A security breach exposed two-factor authentication (2FA) codes/password reset links for millions of users on platforms like Facebook, Google, and TikTok.
Key Points:
- YX International, an SMS routing company, left an internal database exposed online without a password.
- The database contained one-time 2FA codes and password reset links for various tech giants.
- YX International secured the database and claims to have “sealed the vulnerability.”
- The company wouldn’t confirm how long the database was exposed or if anyone else accessed it.
- Representatives from Meta, Google, and TikTok haven’t commented yet.
Concerns:
- This leak highlights the vulnerabilities of SMS-based 2FA compared to app-based methods.

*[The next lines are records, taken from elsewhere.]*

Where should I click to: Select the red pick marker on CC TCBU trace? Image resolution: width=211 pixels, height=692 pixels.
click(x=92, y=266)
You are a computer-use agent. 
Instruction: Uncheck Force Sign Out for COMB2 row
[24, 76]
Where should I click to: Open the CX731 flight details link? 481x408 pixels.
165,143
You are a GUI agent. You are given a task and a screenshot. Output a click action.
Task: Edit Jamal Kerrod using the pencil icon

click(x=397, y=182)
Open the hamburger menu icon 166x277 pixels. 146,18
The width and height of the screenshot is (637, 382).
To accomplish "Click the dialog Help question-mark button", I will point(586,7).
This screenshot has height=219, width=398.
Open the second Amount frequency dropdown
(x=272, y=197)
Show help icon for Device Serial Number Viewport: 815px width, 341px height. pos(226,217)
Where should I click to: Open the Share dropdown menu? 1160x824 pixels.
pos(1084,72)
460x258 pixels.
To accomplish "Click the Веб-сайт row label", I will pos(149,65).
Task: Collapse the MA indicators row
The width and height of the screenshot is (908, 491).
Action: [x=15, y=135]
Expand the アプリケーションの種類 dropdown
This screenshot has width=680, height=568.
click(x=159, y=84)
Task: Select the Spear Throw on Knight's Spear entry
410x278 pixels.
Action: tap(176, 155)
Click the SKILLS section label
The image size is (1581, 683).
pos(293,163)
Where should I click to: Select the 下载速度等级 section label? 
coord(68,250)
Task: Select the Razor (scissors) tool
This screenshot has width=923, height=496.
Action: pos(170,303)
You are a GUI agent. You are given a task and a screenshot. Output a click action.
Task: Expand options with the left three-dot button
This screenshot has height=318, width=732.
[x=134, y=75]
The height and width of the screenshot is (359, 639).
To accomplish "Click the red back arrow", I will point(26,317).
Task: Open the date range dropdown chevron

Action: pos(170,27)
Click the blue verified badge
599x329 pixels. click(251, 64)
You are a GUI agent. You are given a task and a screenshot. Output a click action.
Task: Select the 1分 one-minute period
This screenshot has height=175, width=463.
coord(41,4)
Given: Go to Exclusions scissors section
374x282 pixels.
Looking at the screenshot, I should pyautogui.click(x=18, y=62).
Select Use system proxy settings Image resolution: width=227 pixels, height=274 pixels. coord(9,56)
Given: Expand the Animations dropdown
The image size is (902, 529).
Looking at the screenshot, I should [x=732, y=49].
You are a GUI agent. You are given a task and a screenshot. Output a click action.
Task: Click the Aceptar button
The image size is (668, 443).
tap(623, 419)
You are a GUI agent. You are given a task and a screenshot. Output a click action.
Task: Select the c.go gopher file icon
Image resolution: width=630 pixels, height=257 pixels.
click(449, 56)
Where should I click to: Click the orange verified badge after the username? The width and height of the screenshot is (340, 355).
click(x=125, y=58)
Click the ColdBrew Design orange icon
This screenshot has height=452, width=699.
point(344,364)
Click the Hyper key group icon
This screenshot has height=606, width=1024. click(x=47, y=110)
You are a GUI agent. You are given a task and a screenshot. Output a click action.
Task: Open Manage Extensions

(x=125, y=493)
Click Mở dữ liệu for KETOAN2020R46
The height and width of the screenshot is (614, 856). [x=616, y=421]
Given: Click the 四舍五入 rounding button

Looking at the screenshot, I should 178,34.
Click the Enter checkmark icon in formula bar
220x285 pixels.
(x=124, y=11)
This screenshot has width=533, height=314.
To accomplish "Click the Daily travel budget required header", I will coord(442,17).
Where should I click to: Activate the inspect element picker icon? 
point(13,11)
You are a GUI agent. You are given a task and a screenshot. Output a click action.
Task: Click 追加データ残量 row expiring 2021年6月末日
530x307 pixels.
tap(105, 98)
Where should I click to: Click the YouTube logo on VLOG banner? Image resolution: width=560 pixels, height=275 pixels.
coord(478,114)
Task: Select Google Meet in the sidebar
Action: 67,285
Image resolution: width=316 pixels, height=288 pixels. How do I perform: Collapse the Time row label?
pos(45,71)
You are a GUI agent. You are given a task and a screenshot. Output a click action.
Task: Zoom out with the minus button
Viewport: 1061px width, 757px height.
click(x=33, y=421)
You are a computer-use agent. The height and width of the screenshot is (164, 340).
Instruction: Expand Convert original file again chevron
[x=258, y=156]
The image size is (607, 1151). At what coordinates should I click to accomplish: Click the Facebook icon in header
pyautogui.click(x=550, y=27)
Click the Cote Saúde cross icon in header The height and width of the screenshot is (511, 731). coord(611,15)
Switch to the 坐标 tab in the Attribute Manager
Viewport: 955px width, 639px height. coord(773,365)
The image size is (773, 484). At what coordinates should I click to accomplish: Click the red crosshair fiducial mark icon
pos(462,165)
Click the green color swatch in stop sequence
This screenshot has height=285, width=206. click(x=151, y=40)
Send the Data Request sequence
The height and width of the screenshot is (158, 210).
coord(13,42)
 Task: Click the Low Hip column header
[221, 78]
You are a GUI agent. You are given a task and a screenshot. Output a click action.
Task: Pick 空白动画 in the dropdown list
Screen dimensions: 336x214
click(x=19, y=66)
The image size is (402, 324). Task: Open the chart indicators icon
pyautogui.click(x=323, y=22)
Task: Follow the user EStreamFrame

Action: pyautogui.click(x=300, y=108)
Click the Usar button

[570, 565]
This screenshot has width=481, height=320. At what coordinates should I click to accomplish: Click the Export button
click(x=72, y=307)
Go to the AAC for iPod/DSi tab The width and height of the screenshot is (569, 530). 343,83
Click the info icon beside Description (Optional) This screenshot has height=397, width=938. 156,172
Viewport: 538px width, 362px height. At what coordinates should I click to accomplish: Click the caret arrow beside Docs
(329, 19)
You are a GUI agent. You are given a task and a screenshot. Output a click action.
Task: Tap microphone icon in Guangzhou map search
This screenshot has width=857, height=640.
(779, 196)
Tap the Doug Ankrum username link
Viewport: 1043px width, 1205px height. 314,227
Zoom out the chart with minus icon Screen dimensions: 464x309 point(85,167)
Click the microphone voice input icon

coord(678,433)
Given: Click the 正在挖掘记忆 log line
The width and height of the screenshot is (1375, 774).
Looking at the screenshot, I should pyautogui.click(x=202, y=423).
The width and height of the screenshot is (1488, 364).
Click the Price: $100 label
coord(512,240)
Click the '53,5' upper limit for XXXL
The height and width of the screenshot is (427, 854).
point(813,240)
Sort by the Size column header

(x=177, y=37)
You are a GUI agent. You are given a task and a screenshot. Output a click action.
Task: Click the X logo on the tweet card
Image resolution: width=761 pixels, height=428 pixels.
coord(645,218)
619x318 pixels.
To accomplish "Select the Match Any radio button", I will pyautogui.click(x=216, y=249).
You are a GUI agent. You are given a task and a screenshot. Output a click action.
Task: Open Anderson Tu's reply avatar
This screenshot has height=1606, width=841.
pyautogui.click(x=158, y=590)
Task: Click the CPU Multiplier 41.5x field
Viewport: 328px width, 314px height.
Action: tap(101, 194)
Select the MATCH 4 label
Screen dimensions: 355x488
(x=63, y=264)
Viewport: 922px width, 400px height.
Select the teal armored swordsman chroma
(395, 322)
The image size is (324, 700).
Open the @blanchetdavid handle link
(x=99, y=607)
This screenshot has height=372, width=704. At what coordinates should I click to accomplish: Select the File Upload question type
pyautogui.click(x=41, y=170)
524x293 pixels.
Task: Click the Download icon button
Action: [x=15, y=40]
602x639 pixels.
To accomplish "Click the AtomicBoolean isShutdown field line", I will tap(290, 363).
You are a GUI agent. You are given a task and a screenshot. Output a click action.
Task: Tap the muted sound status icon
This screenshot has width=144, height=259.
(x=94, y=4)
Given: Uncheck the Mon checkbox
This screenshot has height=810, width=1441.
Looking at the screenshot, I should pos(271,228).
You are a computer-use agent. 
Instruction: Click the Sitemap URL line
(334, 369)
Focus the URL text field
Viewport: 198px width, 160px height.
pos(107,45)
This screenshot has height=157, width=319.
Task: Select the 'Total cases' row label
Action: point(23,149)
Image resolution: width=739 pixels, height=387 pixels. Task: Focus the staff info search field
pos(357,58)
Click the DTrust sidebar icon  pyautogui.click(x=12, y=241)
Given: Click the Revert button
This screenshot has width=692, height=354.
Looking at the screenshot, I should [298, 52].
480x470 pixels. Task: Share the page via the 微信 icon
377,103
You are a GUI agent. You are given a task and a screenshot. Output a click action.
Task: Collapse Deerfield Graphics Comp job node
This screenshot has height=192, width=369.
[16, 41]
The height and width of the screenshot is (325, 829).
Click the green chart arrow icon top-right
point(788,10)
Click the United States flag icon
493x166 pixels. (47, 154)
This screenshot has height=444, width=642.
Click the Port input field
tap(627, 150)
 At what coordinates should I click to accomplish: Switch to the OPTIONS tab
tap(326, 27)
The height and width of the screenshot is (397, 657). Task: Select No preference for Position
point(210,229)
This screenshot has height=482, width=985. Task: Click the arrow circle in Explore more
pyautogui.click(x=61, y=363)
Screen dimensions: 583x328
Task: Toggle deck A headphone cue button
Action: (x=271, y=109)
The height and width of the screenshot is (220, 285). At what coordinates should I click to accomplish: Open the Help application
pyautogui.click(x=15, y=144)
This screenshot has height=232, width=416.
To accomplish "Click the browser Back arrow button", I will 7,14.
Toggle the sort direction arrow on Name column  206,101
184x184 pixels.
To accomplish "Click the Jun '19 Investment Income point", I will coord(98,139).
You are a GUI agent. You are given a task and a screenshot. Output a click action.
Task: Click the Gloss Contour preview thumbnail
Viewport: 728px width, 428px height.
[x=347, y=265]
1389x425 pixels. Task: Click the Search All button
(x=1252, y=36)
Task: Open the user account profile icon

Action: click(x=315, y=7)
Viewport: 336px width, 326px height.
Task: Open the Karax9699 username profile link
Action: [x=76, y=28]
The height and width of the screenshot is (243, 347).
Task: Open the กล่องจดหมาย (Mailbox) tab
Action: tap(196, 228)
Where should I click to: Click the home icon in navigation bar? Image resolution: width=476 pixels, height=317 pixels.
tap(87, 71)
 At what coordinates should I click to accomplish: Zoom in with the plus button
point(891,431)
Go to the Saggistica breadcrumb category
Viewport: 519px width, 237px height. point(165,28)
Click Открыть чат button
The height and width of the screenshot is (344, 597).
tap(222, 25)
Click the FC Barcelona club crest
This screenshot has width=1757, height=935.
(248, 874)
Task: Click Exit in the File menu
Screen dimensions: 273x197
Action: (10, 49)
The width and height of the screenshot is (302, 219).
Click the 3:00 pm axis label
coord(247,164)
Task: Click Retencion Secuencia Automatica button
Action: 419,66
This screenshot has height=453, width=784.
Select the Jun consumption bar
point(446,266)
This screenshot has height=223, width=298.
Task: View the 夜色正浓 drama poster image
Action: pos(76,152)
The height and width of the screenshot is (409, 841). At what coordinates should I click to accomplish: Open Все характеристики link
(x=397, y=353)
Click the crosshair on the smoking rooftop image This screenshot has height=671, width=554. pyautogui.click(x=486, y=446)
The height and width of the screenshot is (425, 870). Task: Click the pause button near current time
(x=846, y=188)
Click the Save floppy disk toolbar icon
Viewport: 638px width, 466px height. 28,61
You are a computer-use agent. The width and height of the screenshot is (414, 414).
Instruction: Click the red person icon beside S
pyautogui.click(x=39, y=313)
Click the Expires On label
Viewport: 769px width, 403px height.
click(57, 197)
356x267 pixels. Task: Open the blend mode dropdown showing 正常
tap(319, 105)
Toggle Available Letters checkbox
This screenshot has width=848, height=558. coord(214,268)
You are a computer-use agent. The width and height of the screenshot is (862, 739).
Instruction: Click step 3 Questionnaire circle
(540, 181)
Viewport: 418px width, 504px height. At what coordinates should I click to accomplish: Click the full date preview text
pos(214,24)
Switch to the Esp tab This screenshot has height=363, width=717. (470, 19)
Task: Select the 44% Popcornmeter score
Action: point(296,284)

- The lack of information regarding the leak’s duration and potential access by others raises concerns.
Gemini Recommendations:
- Consider switching to app-based 2FA for increased security.
- Be cautious of suspicious communications and avoid clicking unknown links.
- Stay informed about potential security breaches affecting your online accounts.
It’s a great recommendation to use app-based 2FA, except that lots of services seem to insist on and only offer SMS OTP.
For instance out of all the financial establishments I do business with, only one offers the option. The big name players don’t, it’s only some tiny little mom & pop CU that does.
It’s very much a business adoption issue.
App-based is also unacceptable if it’s a proprietary implementation
TOTP/HOTP are the best standards right now
I like a combo of Yubikey and Bitwarden, personally.
Yeah, Yubikey fits - it implements TOTP/HOTP, and bitwarden is great
Just “app-based” worried me about apps rolling their own implementations instead of using standards
Not sure if you do business with them, but Charles Schwab does have a app-based MFA option - although that’s limited to Symantec’s own TOTP MFA.
A lot of sites say they only support one specific MFA app. But in my experience, any MFA app that can read the QR code will work.